Having sparred with Axl Rose at MTV’s 1992 Video Music Awards when Rose asked Cobain, "Why don't you shut your bitch up?" referring to Cobain’s wife Courtney Love, one of his most pointedly provocative outfits was the yellow high-collared ball gown he wore to the 1994 MTV Headbanger’s ball. It was chosen to unsettle the MTV zeitgeist – a slim, attractive man in a dress who comfortably joked that his band mate (Dave Ghrol) didn’t bring him a corsage, forced the average MTV viewer to expose and confront their own prejudices.
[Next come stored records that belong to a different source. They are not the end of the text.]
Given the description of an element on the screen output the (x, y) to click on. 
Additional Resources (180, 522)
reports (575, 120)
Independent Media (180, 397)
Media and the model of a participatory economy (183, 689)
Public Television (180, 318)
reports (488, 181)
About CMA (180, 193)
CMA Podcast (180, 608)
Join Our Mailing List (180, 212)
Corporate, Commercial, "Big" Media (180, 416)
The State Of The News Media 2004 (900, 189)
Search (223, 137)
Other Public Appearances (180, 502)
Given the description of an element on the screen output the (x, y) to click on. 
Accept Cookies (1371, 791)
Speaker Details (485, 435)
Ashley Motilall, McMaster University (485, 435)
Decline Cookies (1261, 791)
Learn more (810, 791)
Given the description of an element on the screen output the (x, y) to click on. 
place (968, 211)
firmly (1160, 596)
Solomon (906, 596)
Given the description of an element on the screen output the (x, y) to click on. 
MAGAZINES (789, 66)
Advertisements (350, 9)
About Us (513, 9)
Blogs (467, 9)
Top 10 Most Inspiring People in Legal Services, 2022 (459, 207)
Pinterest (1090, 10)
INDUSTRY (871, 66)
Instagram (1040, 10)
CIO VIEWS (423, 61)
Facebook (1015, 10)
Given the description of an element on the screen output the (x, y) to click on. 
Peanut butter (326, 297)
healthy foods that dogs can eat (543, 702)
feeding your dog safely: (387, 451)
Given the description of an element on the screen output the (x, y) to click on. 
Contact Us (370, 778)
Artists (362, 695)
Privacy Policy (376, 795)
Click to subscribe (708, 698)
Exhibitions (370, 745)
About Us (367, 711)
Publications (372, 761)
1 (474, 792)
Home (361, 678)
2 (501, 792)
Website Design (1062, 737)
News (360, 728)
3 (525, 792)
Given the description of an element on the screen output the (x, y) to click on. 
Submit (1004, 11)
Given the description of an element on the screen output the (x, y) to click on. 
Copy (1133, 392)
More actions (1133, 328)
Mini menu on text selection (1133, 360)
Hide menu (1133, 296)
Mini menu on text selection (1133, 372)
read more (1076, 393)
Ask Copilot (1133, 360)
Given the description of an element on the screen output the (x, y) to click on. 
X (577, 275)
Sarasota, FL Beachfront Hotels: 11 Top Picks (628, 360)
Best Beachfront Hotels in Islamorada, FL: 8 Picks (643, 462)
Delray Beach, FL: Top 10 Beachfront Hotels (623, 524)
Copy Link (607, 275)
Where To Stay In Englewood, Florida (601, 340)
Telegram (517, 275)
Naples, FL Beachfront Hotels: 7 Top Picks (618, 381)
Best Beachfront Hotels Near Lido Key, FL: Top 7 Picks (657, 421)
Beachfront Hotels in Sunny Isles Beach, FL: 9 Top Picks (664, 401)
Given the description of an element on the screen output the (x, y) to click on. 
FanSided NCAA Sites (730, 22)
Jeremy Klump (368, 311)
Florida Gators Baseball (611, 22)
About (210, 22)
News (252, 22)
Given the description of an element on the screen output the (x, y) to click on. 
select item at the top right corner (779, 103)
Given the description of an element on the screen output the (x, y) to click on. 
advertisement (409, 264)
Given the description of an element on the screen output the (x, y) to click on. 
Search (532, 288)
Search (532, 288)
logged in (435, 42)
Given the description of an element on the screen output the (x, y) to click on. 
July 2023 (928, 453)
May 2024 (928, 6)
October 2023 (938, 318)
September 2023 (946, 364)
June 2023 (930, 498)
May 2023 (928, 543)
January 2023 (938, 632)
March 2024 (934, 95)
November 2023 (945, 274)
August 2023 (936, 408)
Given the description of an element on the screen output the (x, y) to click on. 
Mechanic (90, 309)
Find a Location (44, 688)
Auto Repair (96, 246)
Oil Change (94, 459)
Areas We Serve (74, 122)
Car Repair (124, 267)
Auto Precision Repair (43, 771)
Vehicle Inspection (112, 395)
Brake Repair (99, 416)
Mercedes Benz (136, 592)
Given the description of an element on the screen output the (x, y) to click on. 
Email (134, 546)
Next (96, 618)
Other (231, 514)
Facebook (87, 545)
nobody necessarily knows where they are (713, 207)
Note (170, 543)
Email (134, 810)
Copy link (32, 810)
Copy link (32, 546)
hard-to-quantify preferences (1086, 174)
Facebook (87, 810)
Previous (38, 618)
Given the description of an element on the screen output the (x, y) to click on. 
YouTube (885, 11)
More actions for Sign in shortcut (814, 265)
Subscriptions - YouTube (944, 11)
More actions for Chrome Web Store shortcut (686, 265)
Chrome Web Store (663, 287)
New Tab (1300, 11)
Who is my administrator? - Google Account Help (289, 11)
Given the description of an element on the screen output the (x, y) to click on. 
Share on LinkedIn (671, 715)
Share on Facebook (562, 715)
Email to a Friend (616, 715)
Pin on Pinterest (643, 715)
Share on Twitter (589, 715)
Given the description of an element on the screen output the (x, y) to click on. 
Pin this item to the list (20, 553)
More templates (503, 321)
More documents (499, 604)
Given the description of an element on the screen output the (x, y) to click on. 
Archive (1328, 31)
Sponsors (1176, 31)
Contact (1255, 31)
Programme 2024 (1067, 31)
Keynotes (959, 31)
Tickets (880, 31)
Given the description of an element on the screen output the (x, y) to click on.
As Cobain’s celebrity grew, his look, at one time a rebellious swerve from the status quo, become de rigueur as a generation emulated him. One such fan was a young Marc Jacobs, at the time working as a designer for Perry Ellis. His S/S93 collection was inspired by grunge and included oversized plaid shirts, raggedy crochet, and thermals re-imagined in luxe fabrics, much to the repulsion of Cobain and Love who burned the entire collection, which was sent to them by Jacobs.

“Marc sent me and Kurt his entire Perry Ellis Grunge collection. Do you know what we did with it? We burned it. We were punkers – we didn’t like that kind of thing.” Courtney Love speaking to WWD in 2010. As for Marc Jacobs, he found himself promptly fired by his employer Perry Ellis, leaving him free to set up his eponymous label.